Geografie 1975, 80, 39-42

https://doi.org/10.37040/geografie1975080010039

Climatology and Environment

Jan Munzar

A significant share in the solution of modern problems of environment in Czechoslovakia have both meteorology (as a discipline of physical sciences) and climatology (as a discipline of geographical sciences). According to definition the atmospheric pollution is to be understood as an element of the weather. Similarly, in the study of climate, it is necessary to take into consideration even the effects of man's activities on weather and climate. But the climatological problems of air pollution are only one side of applied climatology. In areas with a lower concentration of industry (such as districts of Břeclav and Jihlava) the problems of the effects of weather and climate on man and his economic activities are much more immediate. In agriculture it is not only the influence on yields but climatic conditions play an important role even in the use of mechanization etc.
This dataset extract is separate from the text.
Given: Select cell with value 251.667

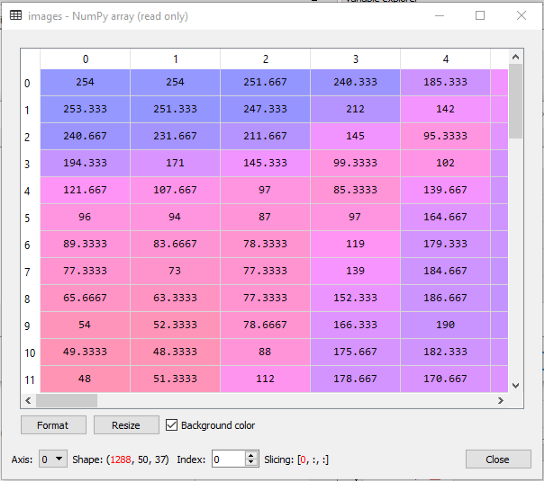Looking at the screenshot, I should click(265, 82).
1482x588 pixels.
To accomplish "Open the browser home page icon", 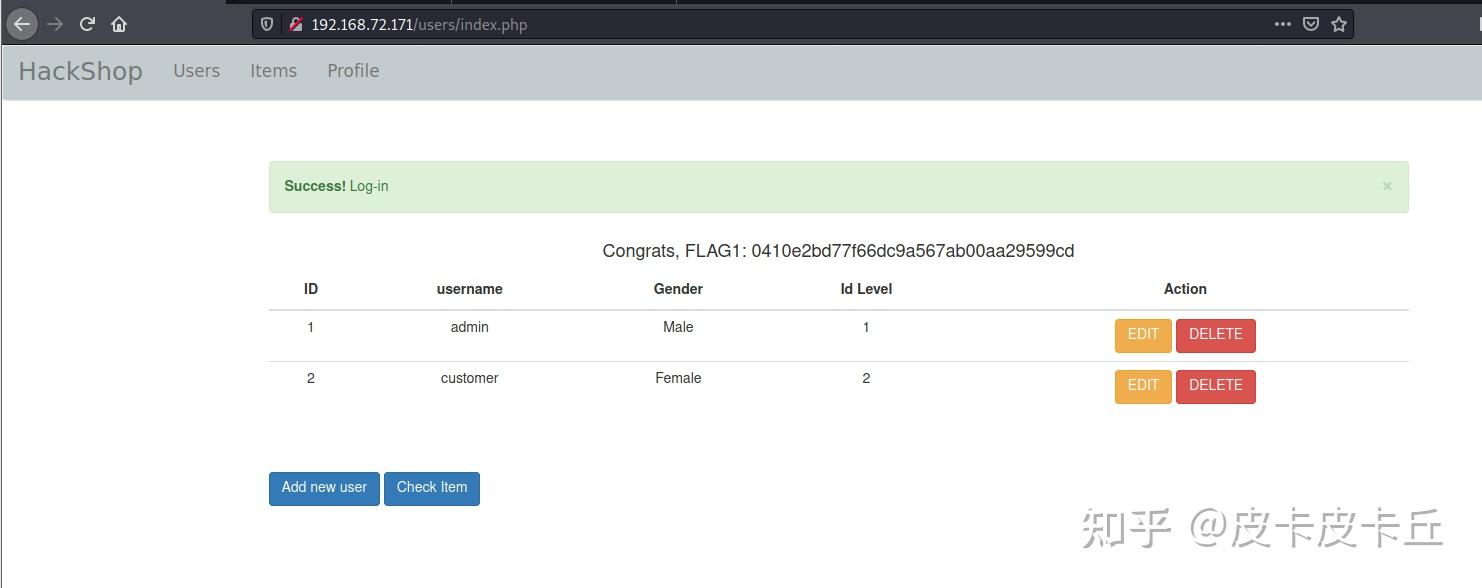I will [118, 24].

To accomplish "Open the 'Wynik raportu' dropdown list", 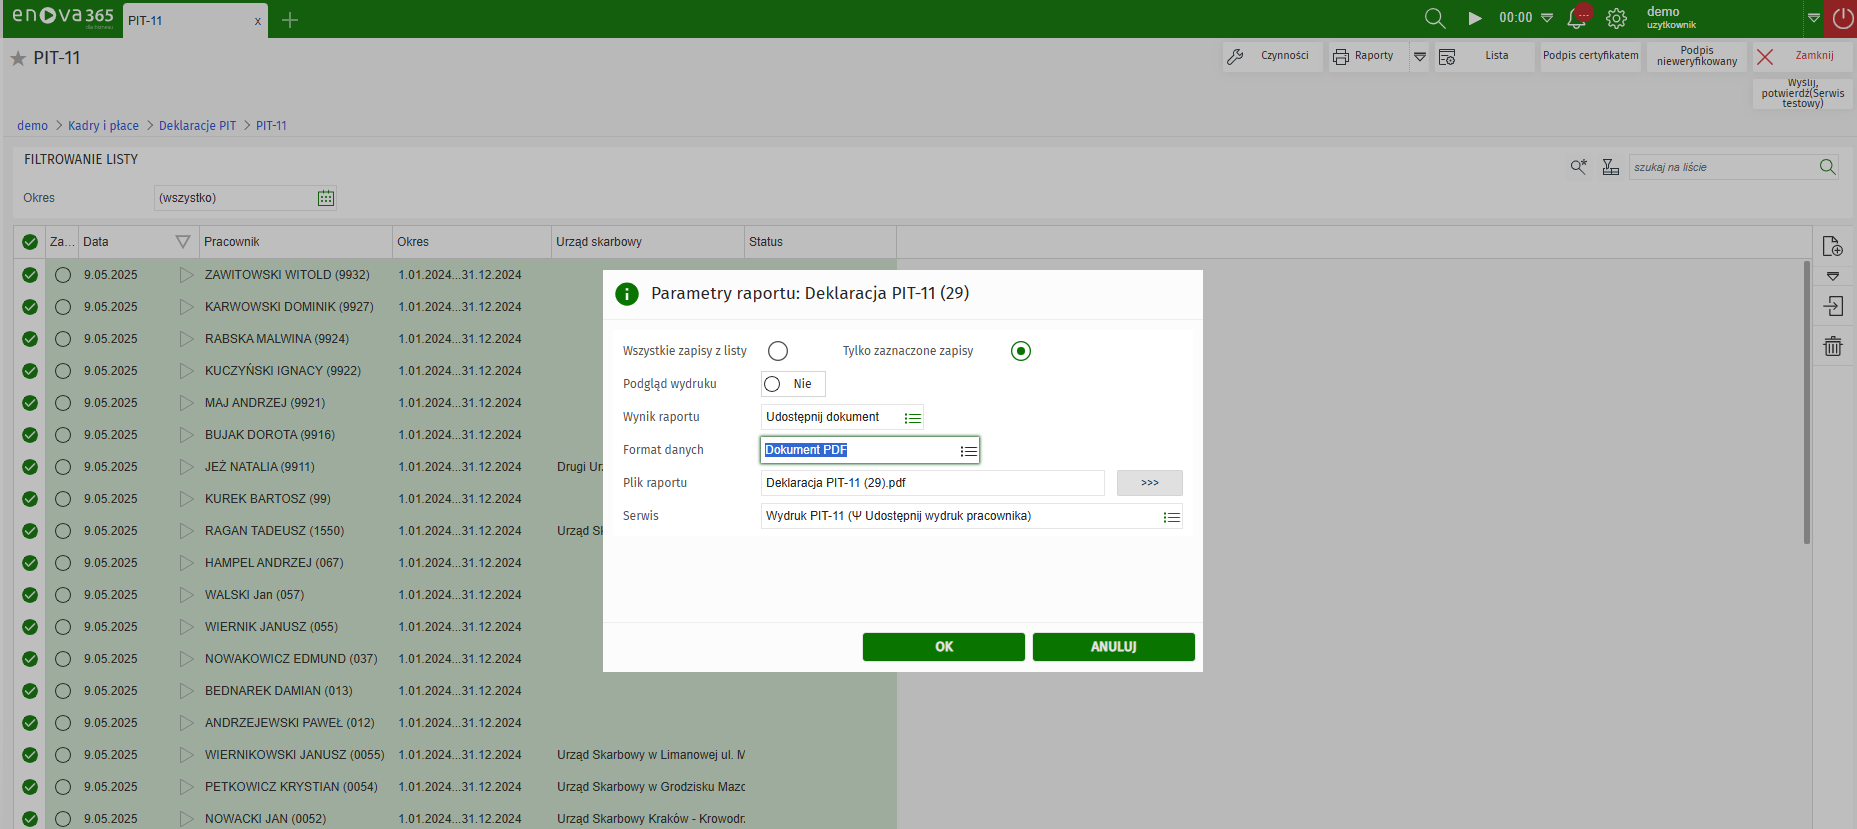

It appears that there are no sufficient data available in Czechoslovakia as to the main laws governing the distribution in space and time of dangerous weather phenomena (e. g. in the case of thunderstorms not only their frequency, but direction and velocity in the various parts of the country, the density of damage caused by lightnings too - for planning of high-voltage lines etc.). A similar situation can be registered even in the case of hailstorms, late frosts, ice accretion etc. It would be necessary to try to elaborate a regionalization of similar phenomena with respect to physical and geographical points of view. In the compilation of mesoclimatic maps it will be necessary to try to pass over from teoretical methods to methods of remote-sensing. As late as after the solution of the basic methodical approach to the elaboration of partial phenomena the synthesis can be started such as of effects of weather and climate on economic activities and, vice versa, effects of economic activities of man on weather and climate. The prognoses of environment must be based not only on trends of atmospheric pollution but also on the dynamics of climatic oscillations.